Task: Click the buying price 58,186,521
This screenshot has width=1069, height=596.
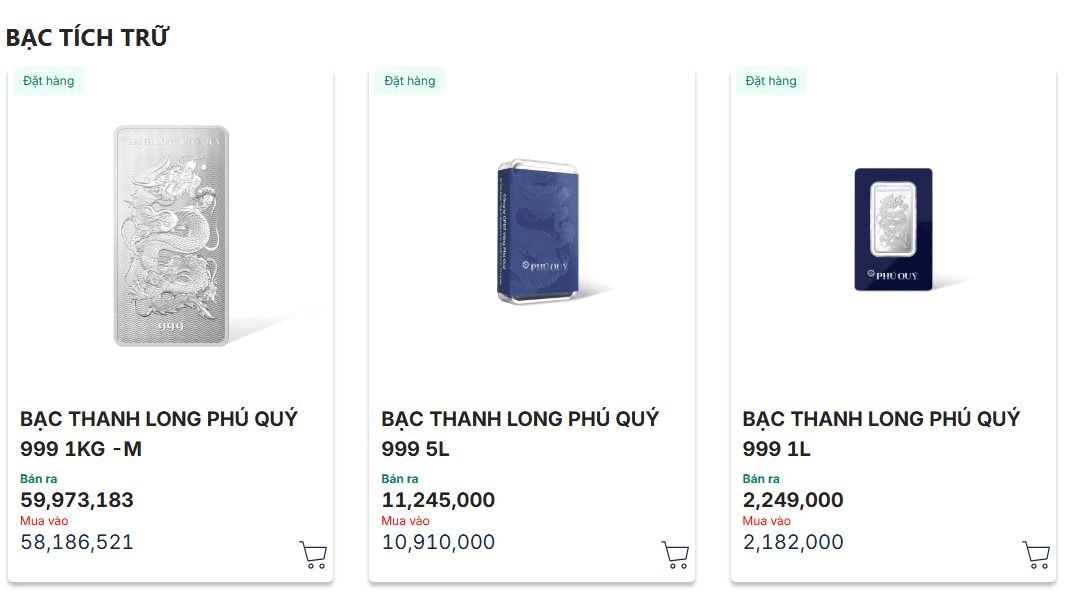Action: (x=77, y=542)
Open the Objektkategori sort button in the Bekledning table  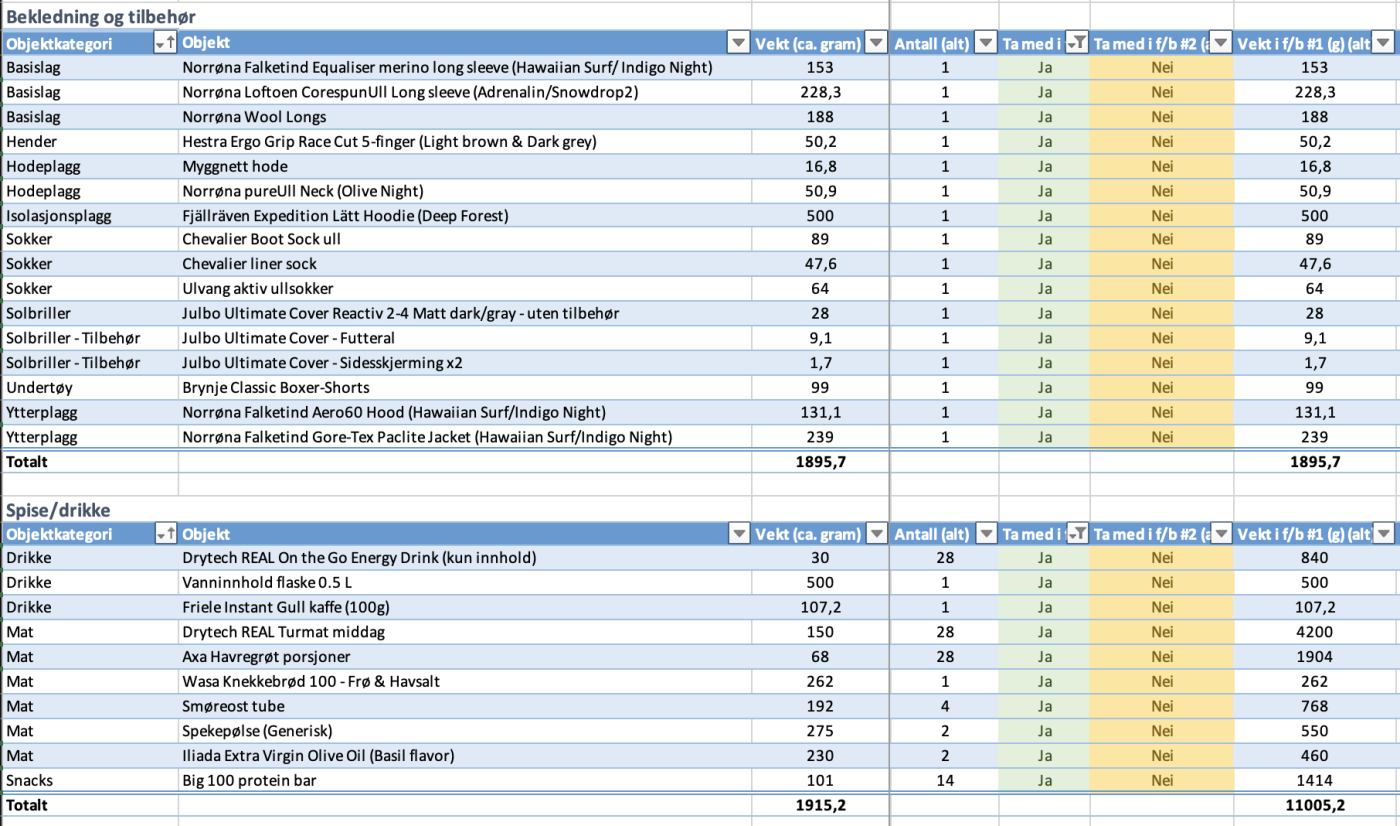click(x=165, y=43)
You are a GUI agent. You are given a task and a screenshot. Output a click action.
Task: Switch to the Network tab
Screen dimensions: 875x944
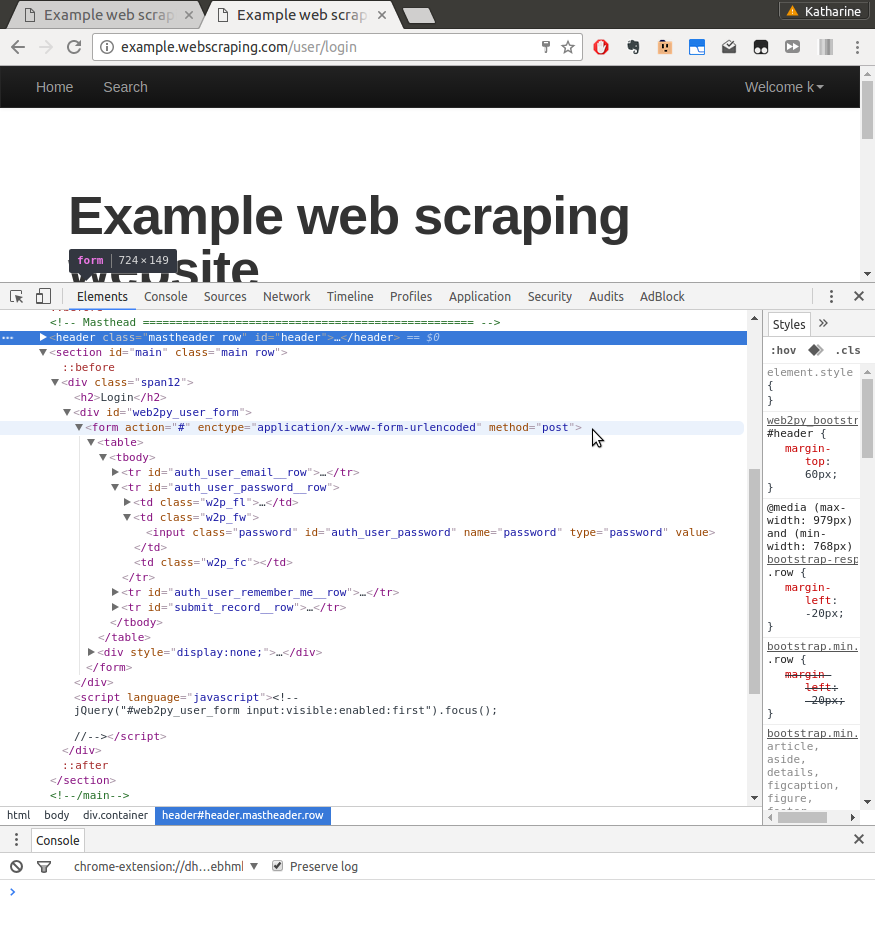287,297
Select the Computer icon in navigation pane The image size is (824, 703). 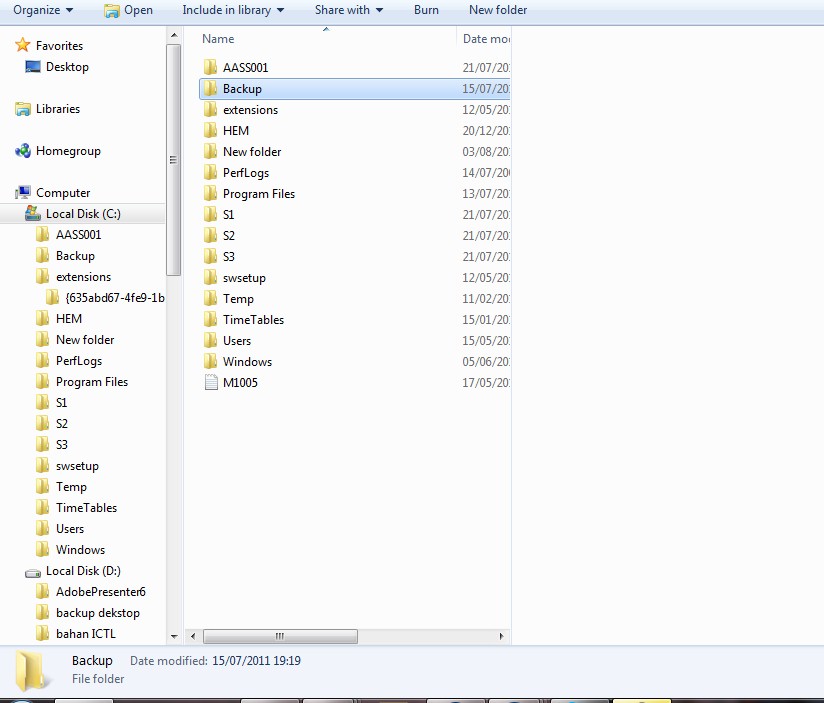[21, 192]
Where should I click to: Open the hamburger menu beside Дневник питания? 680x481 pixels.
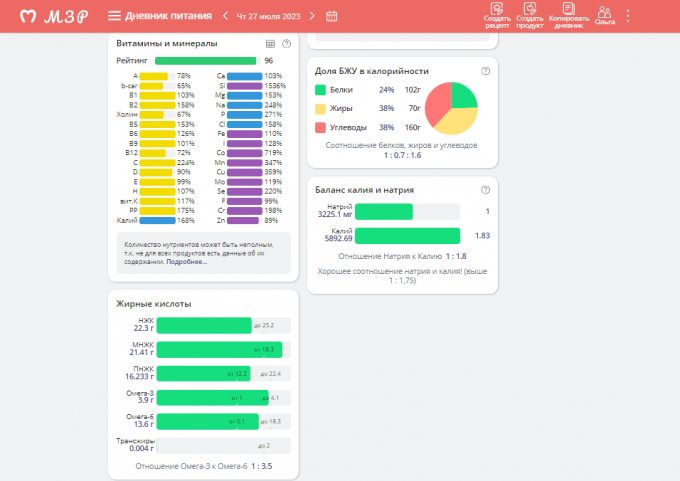114,16
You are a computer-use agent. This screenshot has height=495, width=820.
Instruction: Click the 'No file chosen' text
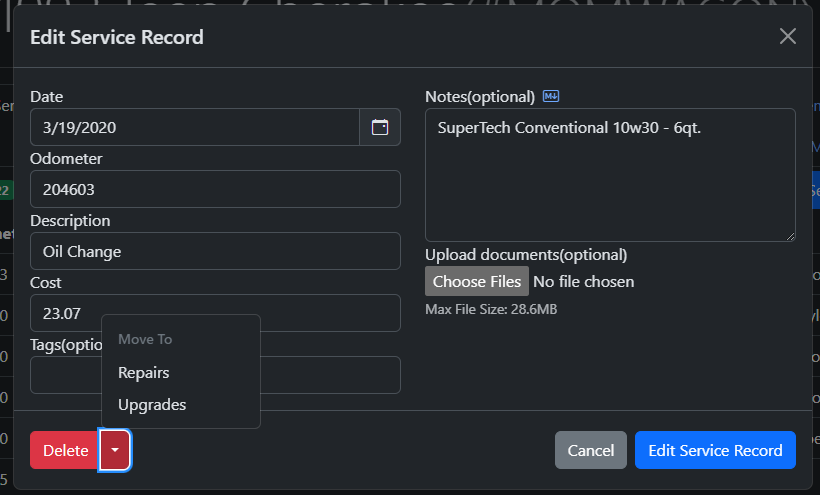click(584, 281)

────────────────────

_TASK DESCRIPTION_
An exact transcription is needed, covering the line with "You are a computer-use" and every line after it to the end of the entries, but not the pictures.

_FINAL ANSWER_
You are a computer-use agent. This screenshot has height=495, width=820.
Instruction: Click the 'No file chosen' text
click(584, 281)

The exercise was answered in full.